**WORK ORDER**. Pull out of the data below the stretch of lines bounded by the one containing "About Us (459, 1238)" and the one containing "Home (47, 246)", both bounds included, unchanged.

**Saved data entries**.
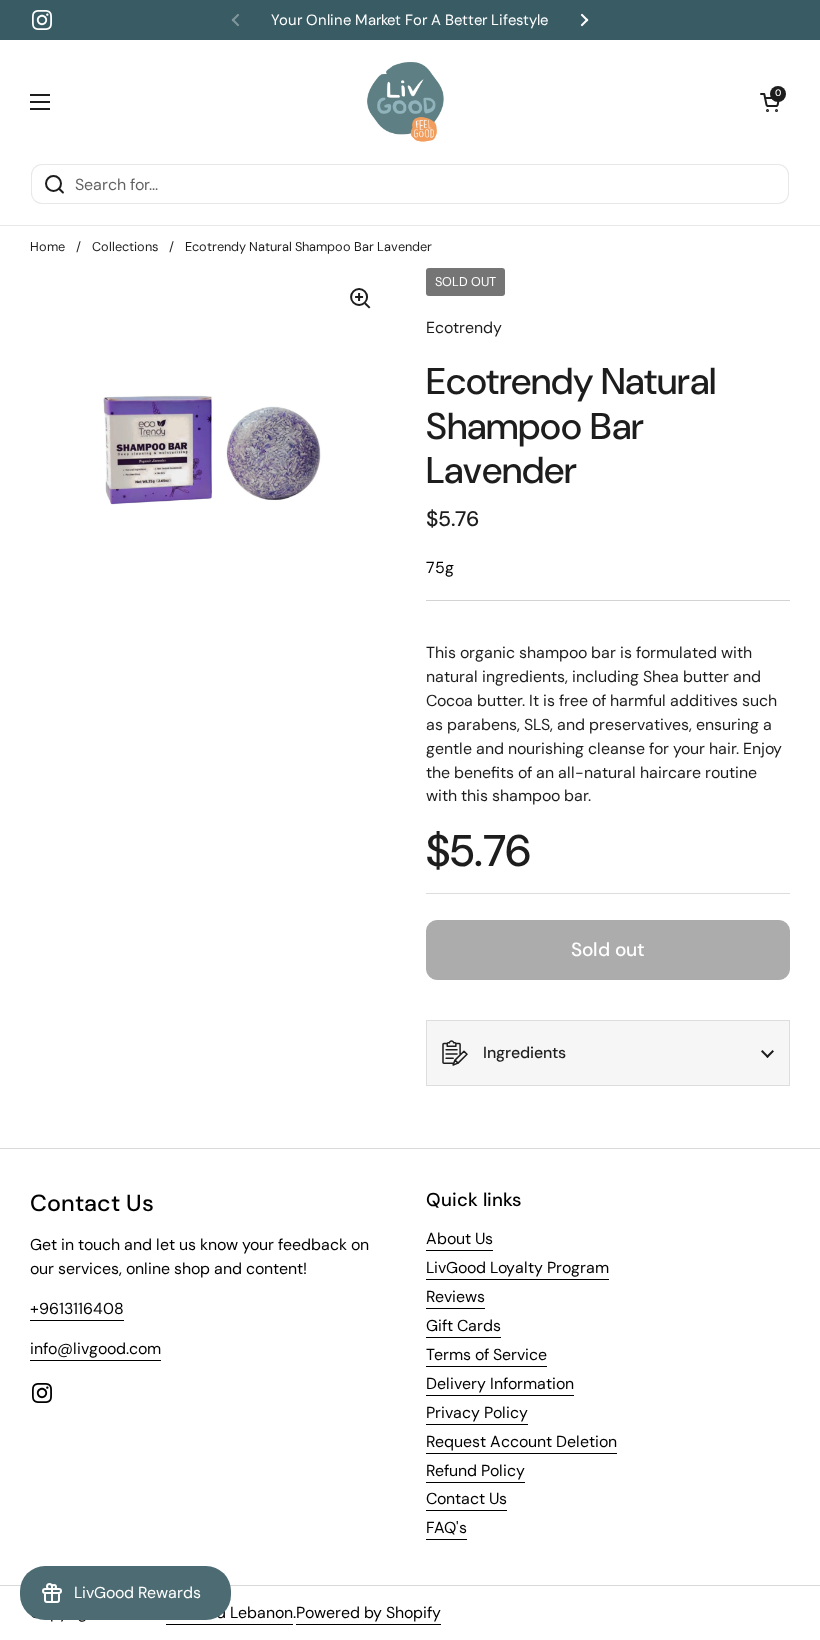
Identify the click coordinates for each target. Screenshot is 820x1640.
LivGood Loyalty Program (517, 1267)
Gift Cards (463, 1325)
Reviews (455, 1296)
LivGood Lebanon (229, 1612)
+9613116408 (77, 1308)
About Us (459, 1238)
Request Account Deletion (521, 1441)
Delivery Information (500, 1383)
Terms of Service (486, 1354)
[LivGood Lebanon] (405, 101)
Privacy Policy (477, 1412)
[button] (770, 102)
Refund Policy (475, 1470)
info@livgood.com (95, 1348)
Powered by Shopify (368, 1612)
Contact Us (466, 1498)
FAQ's (446, 1527)
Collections (125, 246)
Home (47, 246)
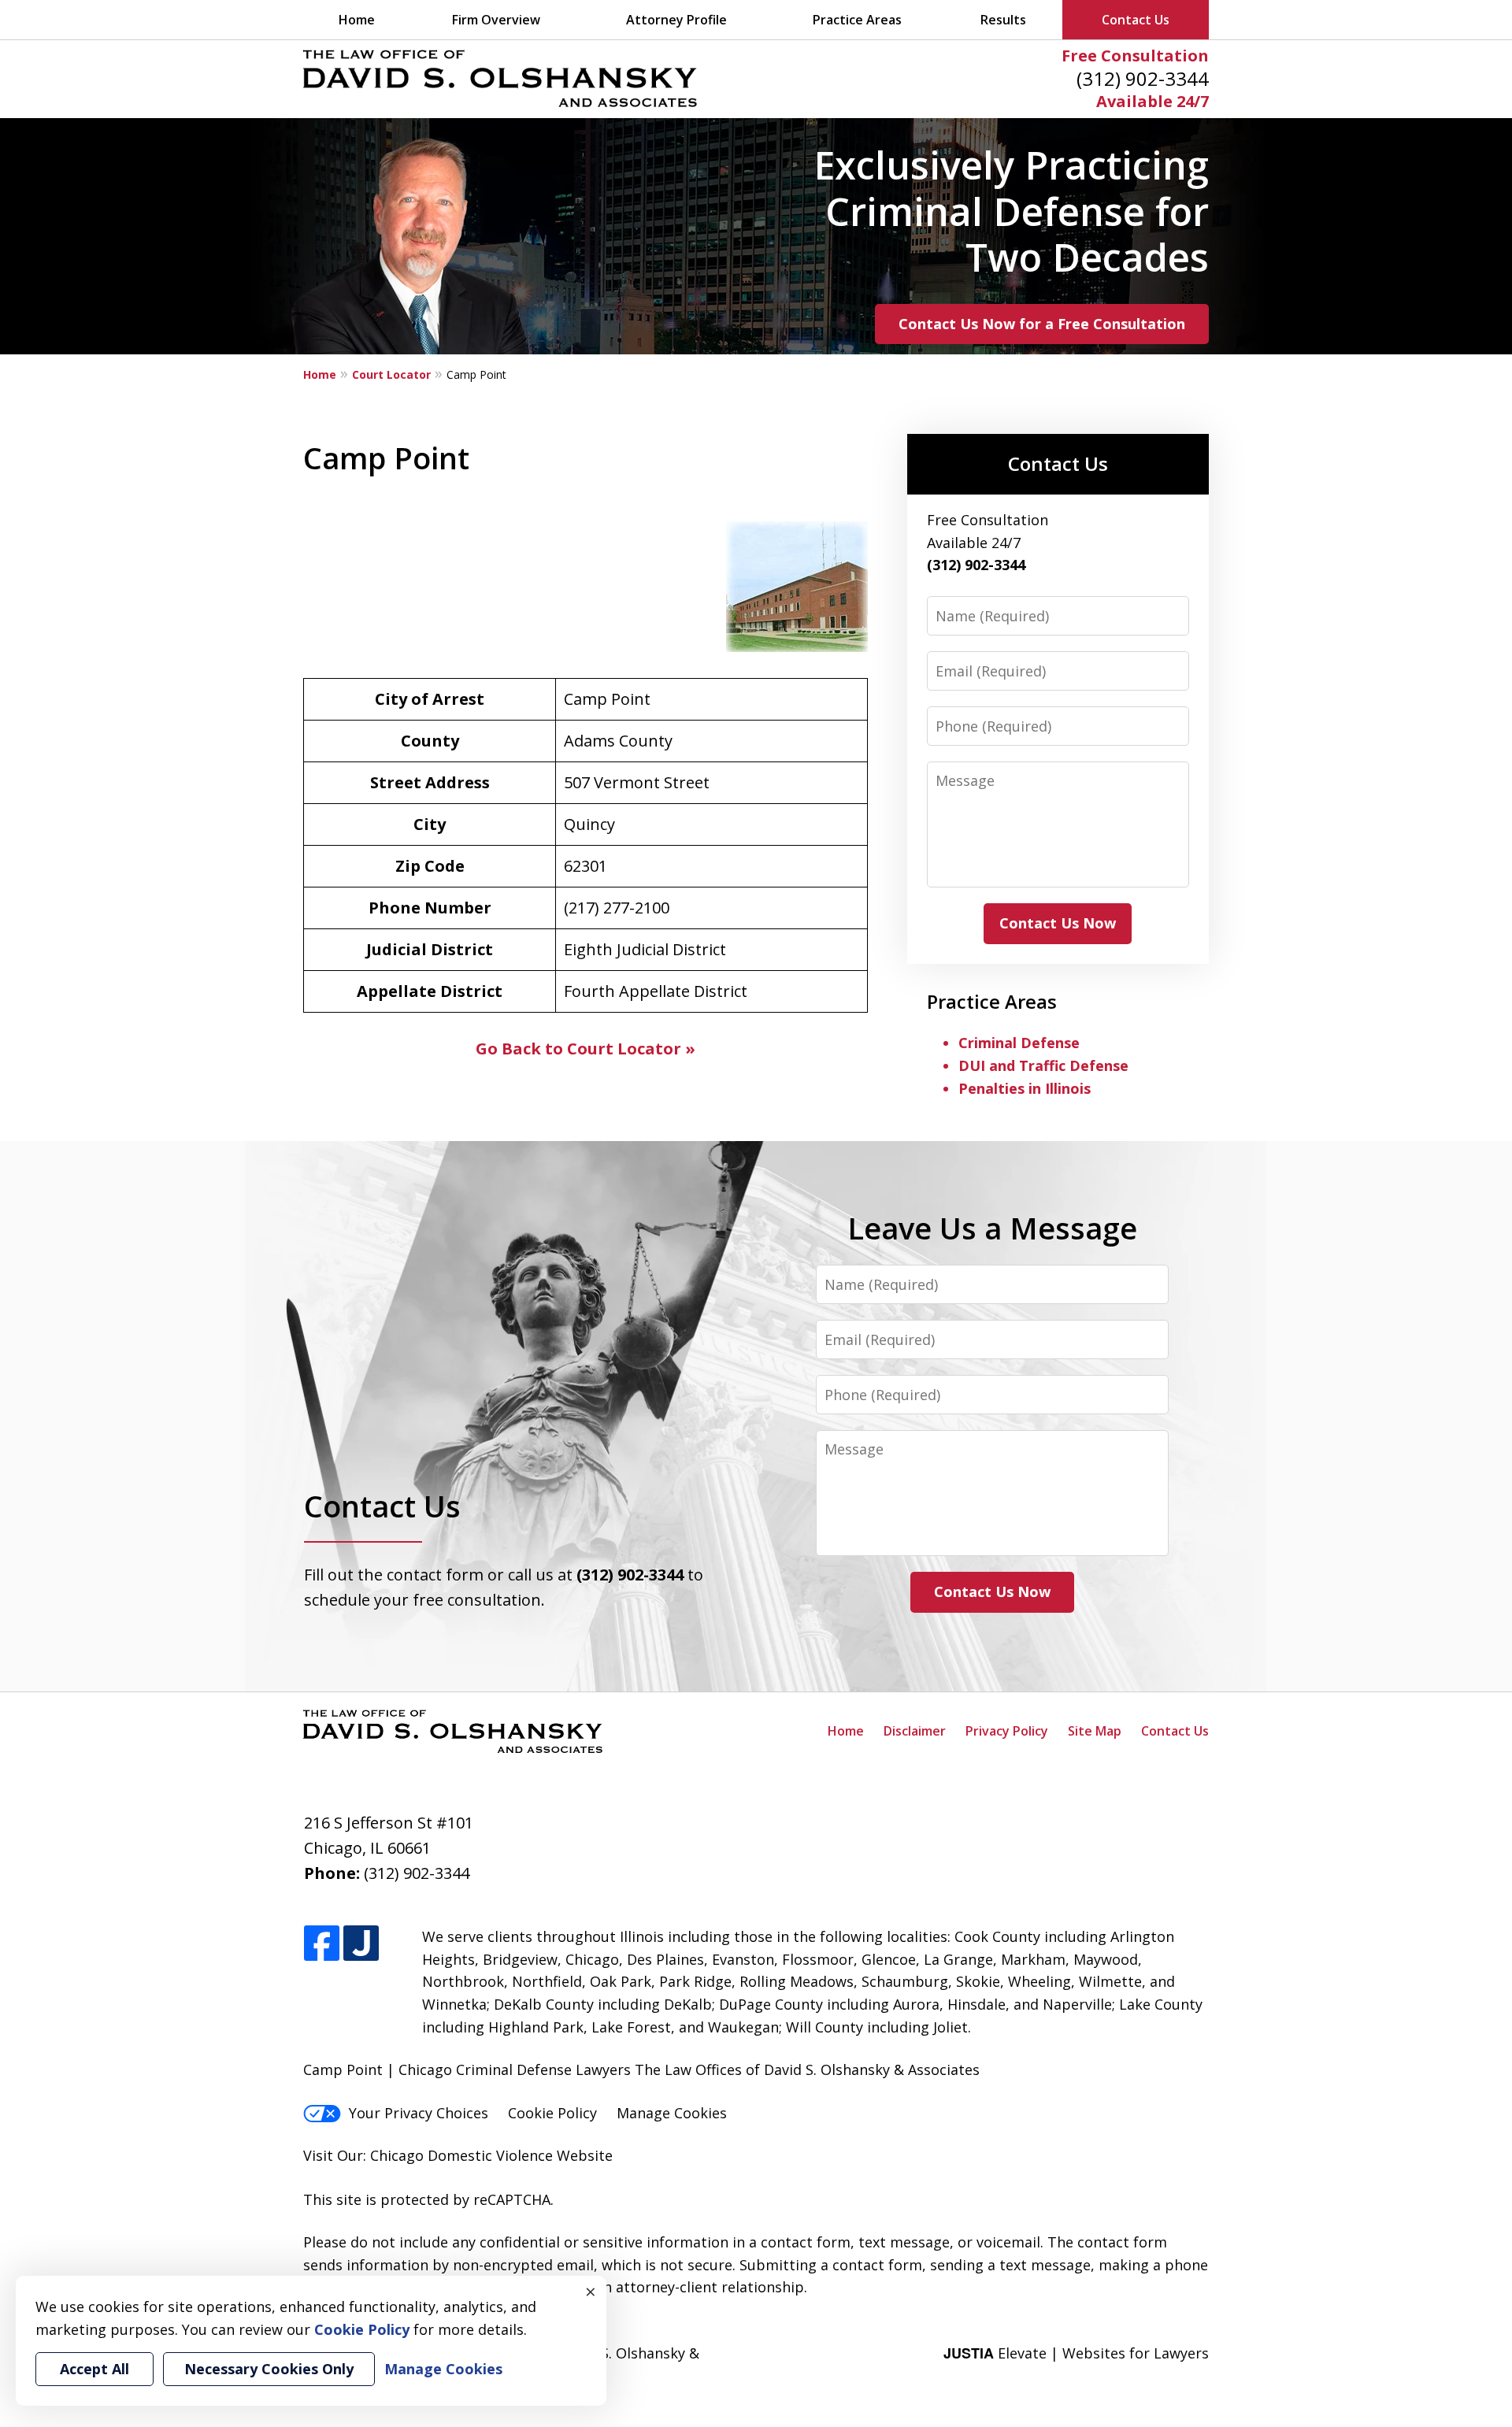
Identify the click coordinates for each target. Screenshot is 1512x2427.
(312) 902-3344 (1143, 78)
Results (1003, 19)
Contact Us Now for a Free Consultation (1042, 323)
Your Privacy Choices (418, 2112)
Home (357, 19)
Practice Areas (857, 19)
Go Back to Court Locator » (585, 1048)
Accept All (94, 2368)
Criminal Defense (1019, 1042)
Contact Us (1135, 19)
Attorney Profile (676, 19)
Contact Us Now (1057, 922)
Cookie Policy (552, 2112)
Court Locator (391, 374)
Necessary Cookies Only (269, 2368)
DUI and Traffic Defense (1043, 1065)
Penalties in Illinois (1024, 1088)
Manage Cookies (672, 2112)
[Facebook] (321, 1943)
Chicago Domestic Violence (461, 2155)
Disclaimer (915, 1731)
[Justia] (361, 1943)
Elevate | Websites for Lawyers (1076, 2353)
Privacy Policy (1006, 1731)
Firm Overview (496, 19)
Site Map (1094, 1731)
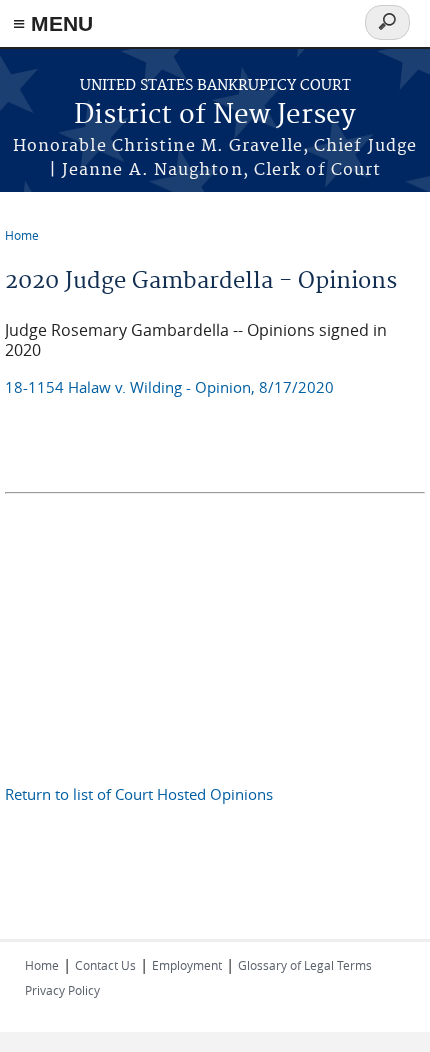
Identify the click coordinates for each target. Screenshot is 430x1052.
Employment (187, 965)
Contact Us (105, 965)
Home (22, 235)
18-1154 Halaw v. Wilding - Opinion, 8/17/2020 (169, 387)
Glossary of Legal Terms (305, 965)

**PROBLEM SOLUTION**.
About Us (459, 1238)
Request Account Deletion (521, 1441)
Delivery Information (500, 1383)
Terms of Service (486, 1354)
[LivGood Lebanon] (405, 101)
Privacy Policy (477, 1412)
[button] (770, 102)
Refund Policy (475, 1470)
info@livgood.com (95, 1348)
Powered by Shopify (368, 1612)
Contact Us (466, 1498)
FAQ's (446, 1527)
Collections (125, 246)
Home (47, 246)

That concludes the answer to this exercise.